The purpose of the robots.txt file is explained in a past article, and it is a critical file for the search engines, as they request this file before downloading the pages of your website. If they request it, there should be a file there. But be careful. One misplaced forward slash can make your site invisible in the search engines.

2. Homepage Redirects
Redirects are many times the product of a content management system. You can spot this if you’ve ever typed in the domain of a website, www.domain.com, and the page that you end up on is www.domain.com/base/index.com (or something similar), a few levels deep.

Here is what happened:
The root level page is what you requested: www.domain.com. However, a redirect forwards the user to the actual content page, which is no longer on the root level, but in a subfolder (/base/).

A redirect is like a forwarding address. When you move to a new house, you fill out a mail forwarding slip to notify the post office that you’ve moved. A redirect is the same thing. The redirect notifies the person (or search engine) who requested the page that the page is in a new location, and send them there.
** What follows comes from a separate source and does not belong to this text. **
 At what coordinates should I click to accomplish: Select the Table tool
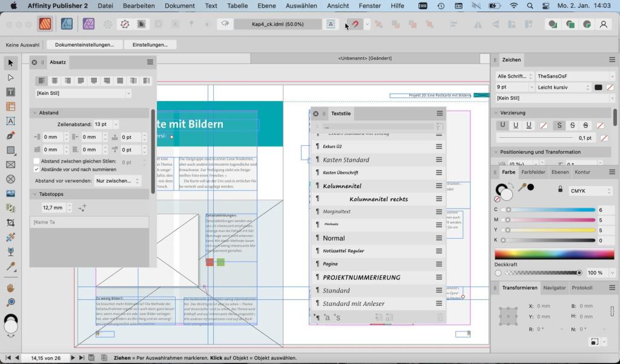coord(10,106)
There are two types of redirects, 301 and 302. A 301 redirect means that the page has moved permanently. A 302 redirect means that the move is only temporary. 301’s are the preferred method of redirecting.

A slight tangent
Sometimes, a hosting company will tell you that they cannot do a redirect on the server. They will tell you to do an on-the-page redirect. This is not a recommended method of redirecting, as the search engines do not like this type of redirect. It was once used as the primary means of fooling people into visiting adult sites in the late 90’s. I never recommend using this method, as the 301 redirect on the server is the best method to use. Anything else can bring additional problems, and are not as “clean” as the 301.
back on track . . .

If your hosting company tells you that they cannot perform a 301 redirect on the server, get another hosting company – it’s that simple.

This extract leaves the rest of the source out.